The book opens with a novella in which Ms. Lessing imagines what her parents' life would have been like if World War I had not occurred and her mother had married the doctor of her dreams. From there, Ms. Lessing provides a brief note about the Royal Free Hospital from The London Encyclopedia. In Part Two, Ms. Lessing recounts the lives her parents lived after they married and her youth in Rhodesia.

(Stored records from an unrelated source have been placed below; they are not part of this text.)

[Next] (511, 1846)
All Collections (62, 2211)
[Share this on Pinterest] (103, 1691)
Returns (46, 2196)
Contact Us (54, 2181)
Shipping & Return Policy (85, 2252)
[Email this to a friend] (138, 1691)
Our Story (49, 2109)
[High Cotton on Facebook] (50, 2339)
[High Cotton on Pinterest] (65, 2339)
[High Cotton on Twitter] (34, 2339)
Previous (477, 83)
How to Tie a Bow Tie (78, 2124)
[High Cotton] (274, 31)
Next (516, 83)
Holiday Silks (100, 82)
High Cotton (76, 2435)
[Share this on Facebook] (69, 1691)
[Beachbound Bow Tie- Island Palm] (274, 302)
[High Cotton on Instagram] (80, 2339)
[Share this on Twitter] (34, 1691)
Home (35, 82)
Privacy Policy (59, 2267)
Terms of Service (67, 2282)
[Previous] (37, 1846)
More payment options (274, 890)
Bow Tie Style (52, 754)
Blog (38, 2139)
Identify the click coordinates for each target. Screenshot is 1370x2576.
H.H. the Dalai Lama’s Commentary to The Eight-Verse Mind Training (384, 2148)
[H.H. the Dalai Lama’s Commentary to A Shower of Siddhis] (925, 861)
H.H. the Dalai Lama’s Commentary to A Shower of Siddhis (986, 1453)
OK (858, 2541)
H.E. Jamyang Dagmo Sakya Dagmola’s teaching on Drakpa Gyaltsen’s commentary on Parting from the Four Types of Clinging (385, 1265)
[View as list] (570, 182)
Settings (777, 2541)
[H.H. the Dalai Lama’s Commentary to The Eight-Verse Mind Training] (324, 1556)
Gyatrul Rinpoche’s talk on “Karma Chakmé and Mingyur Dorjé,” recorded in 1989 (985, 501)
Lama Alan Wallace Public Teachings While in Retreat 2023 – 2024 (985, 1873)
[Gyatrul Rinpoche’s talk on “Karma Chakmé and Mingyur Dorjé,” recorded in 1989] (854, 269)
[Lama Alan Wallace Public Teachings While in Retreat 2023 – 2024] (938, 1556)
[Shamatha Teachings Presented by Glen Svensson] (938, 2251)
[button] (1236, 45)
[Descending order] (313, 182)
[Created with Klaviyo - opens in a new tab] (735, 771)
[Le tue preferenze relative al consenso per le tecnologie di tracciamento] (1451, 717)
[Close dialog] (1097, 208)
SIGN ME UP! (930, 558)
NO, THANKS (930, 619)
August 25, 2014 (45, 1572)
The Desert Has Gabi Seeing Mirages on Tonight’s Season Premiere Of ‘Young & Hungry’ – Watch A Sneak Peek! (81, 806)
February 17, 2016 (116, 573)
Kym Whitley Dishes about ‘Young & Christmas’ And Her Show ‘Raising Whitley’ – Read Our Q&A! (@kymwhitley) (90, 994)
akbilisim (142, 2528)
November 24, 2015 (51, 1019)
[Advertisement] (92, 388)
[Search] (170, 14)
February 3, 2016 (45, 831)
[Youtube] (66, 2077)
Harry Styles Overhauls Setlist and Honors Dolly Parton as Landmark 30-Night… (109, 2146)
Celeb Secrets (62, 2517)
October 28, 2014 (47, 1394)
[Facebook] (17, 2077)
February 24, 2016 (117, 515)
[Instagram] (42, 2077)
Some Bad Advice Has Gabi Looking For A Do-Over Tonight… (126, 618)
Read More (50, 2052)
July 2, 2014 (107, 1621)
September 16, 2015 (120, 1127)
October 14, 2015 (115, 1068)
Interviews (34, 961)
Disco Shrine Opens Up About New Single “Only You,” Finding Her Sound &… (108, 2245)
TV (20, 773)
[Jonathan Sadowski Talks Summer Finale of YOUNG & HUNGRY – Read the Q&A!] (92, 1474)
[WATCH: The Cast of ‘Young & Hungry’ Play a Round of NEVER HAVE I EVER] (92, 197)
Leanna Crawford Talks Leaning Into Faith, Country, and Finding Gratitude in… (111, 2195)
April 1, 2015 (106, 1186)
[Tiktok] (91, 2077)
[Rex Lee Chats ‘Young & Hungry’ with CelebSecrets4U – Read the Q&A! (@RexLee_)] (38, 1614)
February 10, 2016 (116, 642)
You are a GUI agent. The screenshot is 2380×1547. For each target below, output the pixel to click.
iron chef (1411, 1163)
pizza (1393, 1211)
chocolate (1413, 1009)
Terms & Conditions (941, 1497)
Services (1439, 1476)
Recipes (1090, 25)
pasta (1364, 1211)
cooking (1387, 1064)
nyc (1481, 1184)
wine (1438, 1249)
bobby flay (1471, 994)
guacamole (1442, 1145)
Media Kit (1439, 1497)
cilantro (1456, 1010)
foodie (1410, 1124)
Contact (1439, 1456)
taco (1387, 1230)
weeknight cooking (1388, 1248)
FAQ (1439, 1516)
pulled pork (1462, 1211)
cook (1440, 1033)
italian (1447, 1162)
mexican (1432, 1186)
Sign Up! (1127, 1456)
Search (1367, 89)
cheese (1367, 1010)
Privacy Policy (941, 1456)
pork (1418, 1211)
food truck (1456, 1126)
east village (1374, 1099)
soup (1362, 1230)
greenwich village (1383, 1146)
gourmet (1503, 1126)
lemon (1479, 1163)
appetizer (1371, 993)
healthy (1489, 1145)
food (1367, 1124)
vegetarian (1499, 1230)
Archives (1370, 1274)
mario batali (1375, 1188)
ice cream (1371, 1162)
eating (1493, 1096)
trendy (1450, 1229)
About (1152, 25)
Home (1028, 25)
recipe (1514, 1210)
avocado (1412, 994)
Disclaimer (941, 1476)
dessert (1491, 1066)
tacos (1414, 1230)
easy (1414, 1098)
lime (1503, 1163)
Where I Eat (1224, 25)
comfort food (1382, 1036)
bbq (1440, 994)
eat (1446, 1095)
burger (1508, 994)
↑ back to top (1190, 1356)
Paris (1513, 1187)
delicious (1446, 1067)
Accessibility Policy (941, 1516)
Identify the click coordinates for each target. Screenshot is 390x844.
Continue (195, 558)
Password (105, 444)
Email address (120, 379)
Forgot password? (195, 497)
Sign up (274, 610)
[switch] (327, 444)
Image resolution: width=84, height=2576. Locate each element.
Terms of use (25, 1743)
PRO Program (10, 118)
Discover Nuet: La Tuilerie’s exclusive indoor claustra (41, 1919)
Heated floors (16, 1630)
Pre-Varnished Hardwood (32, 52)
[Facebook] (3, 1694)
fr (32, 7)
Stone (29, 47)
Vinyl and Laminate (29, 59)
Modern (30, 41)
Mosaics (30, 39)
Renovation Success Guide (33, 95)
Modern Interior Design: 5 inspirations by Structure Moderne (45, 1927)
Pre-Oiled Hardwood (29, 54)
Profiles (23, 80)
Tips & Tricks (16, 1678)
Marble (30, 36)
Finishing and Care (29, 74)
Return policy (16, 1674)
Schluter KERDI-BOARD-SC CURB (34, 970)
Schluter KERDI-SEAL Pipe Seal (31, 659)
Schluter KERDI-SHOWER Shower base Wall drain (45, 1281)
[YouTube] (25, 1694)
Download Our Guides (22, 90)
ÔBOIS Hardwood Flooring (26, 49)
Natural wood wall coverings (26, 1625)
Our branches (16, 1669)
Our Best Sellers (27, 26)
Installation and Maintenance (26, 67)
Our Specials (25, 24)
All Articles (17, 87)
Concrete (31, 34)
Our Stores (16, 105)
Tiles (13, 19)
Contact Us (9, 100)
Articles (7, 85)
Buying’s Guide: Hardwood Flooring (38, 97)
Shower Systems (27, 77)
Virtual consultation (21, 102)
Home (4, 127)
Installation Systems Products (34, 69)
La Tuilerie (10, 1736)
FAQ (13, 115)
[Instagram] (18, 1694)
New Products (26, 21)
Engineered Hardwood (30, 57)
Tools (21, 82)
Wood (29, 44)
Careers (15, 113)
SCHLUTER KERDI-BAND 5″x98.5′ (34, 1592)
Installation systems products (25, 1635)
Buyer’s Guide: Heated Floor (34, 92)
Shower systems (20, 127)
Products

The pain of World War I is so great that Ms. Lessing has trouble incorporating it into the novella or the nonfiction narrative. Clearly, the demands on her father, a badly wounded soldier, and her mother, an overwhelmed nurse dealing with casualties shipped fresh from the front, created more than the straw that broke the camel's back of normalcy. From that point of view, it's an antiwar book more than anything else.
What would her parents' great energy have led them to do in the alternative? She sees her father as a successful small-scale English farmer, rather than a failed Rhodesian one. She sees her mother emerging as a force behind better education rather than as a woman who is felled by a breakdown in Rhodesia.
It's natural to think of your parents as heroes and heroines, but that must be most difficult when their heroism mainly consisted of dealing with pain and frustration.
Perhaps the most interesting aspect of the book is to contemplate your own parents and to ask, "How would their lives have turned out differently if . . . ?" From there, you can cogitate all you want about the effect on whether you would have been born . . . and how you would have been different.
In a sense, it's a play on the common childhood fantasy of believing that one is a royal orphan who has been placed with commoners for safekeeping before the evil contenders for the throne can kill you.
Is it interesting? Yes. Is it something you must read? No.